The human body is one of the most complex shapes on the planet. Proportions are the first thing to learn when drawing bodies because they teach you how to be anatomically correct. This can be accomplished by charting out the body and identifying which joints match up to the others.
Artists have been studying the human form for centuries. They have realized that there are a set of guidelines and perspective drawing techniques that vary when you change the subjects’ gender, age or even sometimes ethnic background. Let’s get started with the basics.
1. If a figure is proportioned properly, it is defined by something called “the alignment of the joints”, which is the same no matter what. You can start to create this by drawing a head at the top of your paper, and then drawing seven sections of equal height to the head below.
2. The bottom of the pelvis rests on the fourth line, the bottom of the knees rest on the bottom of the sixth line and a vertical line can represent each leg, from lines four to eight.
3. The area for the ribcage and lungs starts halfway between points 1 and 2. It technically extends down to mark 3, but from around 2.5 to 3 can vary depending on the look of the subjects stomach. Remember that the nipples land on mark 2 and the bellybutton lands around 3.5.
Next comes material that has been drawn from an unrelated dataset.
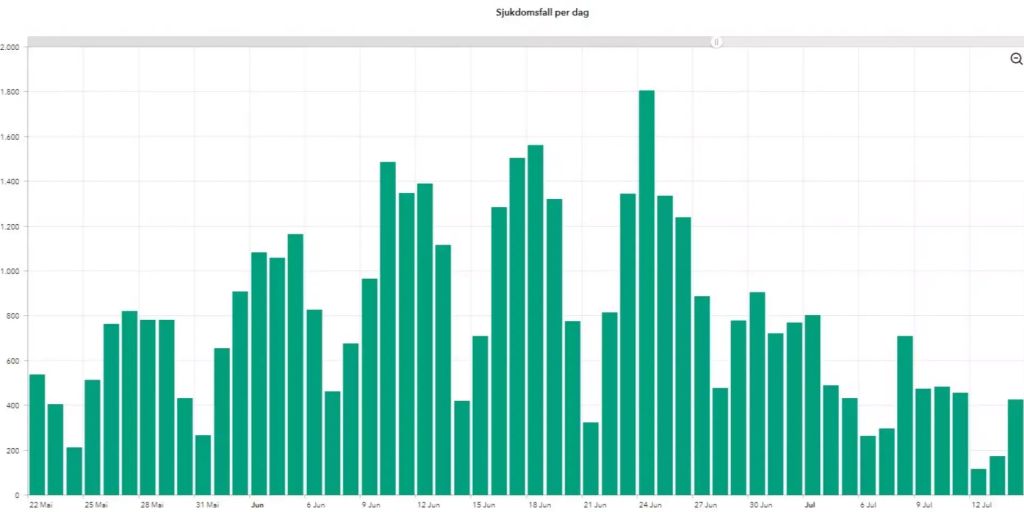Click the shortest bar just before 12 Jul

pos(978,481)
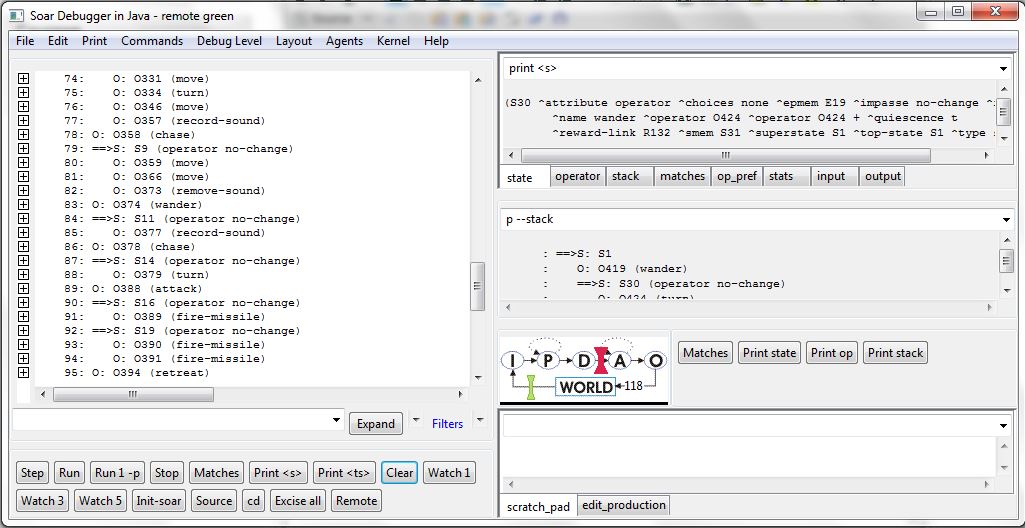
Task: Click the Filters link
Action: tap(447, 424)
4. Shoulders sit around 1.5 and the bottom of the elbow should be level with bellybutton. The hip joints should be level with the wrists. Fingertips should not pass mid-thigh.
It is recommended to practice drawing this form consistently and in different poses and positions.
Remember also that men and women differ slightly in their proportions. As a rule of thumb, mens’ body width should be 2 ⅓ heads, the distance between nipples on the chest is 1 head, the width of the calf muscles at the lower arc is 1 head, and the bottom of the knees is 2 heads from the ground.
Women’s body width is a little smaller: 2 heads wide. Their waists are 1 head wide, buttocks are 1 ½ heads wide, width of the calf muscles at mid point is one head wide and the bottom of the knees should be 2 heads from ground level.
If you practice, over time the proper body proportions will become second nature to you and even if the subject is posed, you will be able to see immediately how long and far apart the limbs should be from the body, etc. and you figure drawing will improve greatly.